Each record is to be repeated exactly as it stands below.

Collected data
• • • • • • •

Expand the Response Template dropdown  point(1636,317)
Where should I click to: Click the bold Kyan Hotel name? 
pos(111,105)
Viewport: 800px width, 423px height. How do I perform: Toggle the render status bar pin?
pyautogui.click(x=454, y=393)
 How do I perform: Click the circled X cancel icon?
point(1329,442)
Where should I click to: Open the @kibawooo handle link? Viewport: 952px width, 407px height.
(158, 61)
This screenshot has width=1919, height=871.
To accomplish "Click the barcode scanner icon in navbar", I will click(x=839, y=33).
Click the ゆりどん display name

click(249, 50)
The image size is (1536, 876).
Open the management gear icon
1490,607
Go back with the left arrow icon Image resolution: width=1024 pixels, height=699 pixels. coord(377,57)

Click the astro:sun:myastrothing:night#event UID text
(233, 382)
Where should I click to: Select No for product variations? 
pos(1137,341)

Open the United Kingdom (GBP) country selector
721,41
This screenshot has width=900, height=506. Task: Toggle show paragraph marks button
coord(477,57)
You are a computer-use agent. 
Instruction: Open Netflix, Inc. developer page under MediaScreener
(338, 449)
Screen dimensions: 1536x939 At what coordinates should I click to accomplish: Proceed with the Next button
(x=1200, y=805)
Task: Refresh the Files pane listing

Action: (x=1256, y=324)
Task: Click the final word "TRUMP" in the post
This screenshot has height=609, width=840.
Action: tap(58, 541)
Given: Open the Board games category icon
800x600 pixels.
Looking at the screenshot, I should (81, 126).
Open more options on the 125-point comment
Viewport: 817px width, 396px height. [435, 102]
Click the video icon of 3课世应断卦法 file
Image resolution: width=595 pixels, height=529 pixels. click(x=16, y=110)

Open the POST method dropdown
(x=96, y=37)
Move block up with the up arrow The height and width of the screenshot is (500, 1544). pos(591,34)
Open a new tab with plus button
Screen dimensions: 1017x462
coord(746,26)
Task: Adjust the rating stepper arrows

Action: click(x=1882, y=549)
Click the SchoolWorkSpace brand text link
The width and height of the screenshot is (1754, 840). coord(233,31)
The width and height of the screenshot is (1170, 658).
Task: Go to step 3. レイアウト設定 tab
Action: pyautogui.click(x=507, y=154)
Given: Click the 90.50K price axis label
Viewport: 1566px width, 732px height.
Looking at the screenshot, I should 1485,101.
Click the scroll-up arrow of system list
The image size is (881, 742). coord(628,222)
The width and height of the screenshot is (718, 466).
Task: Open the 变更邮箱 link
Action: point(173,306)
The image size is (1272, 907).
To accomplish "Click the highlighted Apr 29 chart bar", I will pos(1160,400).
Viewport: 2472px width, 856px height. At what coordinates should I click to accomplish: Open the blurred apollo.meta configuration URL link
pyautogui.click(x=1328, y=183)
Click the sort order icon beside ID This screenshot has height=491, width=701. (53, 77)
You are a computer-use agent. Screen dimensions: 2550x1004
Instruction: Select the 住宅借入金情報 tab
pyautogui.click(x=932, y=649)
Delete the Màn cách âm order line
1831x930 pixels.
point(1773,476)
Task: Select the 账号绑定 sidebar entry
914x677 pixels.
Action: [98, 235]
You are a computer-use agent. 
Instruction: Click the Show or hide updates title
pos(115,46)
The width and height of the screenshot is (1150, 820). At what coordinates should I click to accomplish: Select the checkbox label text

• • • • • • •

Result:
Expand the Response Template dropdown  point(1636,317)
Where should I click to: Click the bold Kyan Hotel name? 
pos(111,105)
Viewport: 800px width, 423px height. How do I perform: Toggle the render status bar pin?
pyautogui.click(x=454, y=393)
 How do I perform: Click the circled X cancel icon?
point(1329,442)
Where should I click to: Open the @kibawooo handle link? Viewport: 952px width, 407px height.
(158, 61)
This screenshot has width=1919, height=871.
To accomplish "Click the barcode scanner icon in navbar", I will click(x=839, y=33).
Click the ゆりどん display name

click(249, 50)
The image size is (1536, 876).
Open the management gear icon
1490,607
Go back with the left arrow icon Image resolution: width=1024 pixels, height=699 pixels. coord(377,57)

Click the astro:sun:myastrothing:night#event UID text
(233, 382)
Where should I click to: Select No for product variations? 
pos(1137,341)

Open the United Kingdom (GBP) country selector
721,41
This screenshot has width=900, height=506. Task: Toggle show paragraph marks button
coord(477,57)
You are a computer-use agent. 
Instruction: Open Netflix, Inc. developer page under MediaScreener
(338, 449)
Screen dimensions: 1536x939 At what coordinates should I click to accomplish: Proceed with the Next button
(x=1200, y=805)
Task: Refresh the Files pane listing

Action: (x=1256, y=324)
Task: Click the final word "TRUMP" in the post
This screenshot has height=609, width=840.
Action: tap(58, 541)
Given: Open the Board games category icon
800x600 pixels.
Looking at the screenshot, I should (81, 126).
Open more options on the 125-point comment
Viewport: 817px width, 396px height. [435, 102]
Click the video icon of 3课世应断卦法 file
Image resolution: width=595 pixels, height=529 pixels. click(x=16, y=110)

Open the POST method dropdown
(x=96, y=37)
Move block up with the up arrow The height and width of the screenshot is (500, 1544). pos(591,34)
Open a new tab with plus button
Screen dimensions: 1017x462
coord(746,26)
Task: Adjust the rating stepper arrows

Action: click(x=1882, y=549)
Click the SchoolWorkSpace brand text link
The width and height of the screenshot is (1754, 840). coord(233,31)
The width and height of the screenshot is (1170, 658).
Task: Go to step 3. レイアウト設定 tab
Action: pyautogui.click(x=507, y=154)
Given: Click the 90.50K price axis label
Viewport: 1566px width, 732px height.
Looking at the screenshot, I should 1485,101.
Click the scroll-up arrow of system list
The image size is (881, 742). coord(628,222)
The width and height of the screenshot is (718, 466).
Task: Open the 变更邮箱 link
Action: point(173,306)
The image size is (1272, 907).
To accomplish "Click the highlighted Apr 29 chart bar", I will pos(1160,400).
Viewport: 2472px width, 856px height. At what coordinates should I click to accomplish: Open the blurred apollo.meta configuration URL link
pyautogui.click(x=1328, y=183)
Click the sort order icon beside ID This screenshot has height=491, width=701. (53, 77)
You are a computer-use agent. Screen dimensions: 2550x1004
Instruction: Select the 住宅借入金情報 tab
pyautogui.click(x=932, y=649)
Delete the Màn cách âm order line
1831x930 pixels.
point(1773,476)
Task: Select the 账号绑定 sidebar entry
914x677 pixels.
Action: [98, 235]
You are a computer-use agent. 
Instruction: Click the Show or hide updates title
pos(115,46)
The width and height of the screenshot is (1150, 820). At what coordinates should I click to accomplish: Select the checkbox label text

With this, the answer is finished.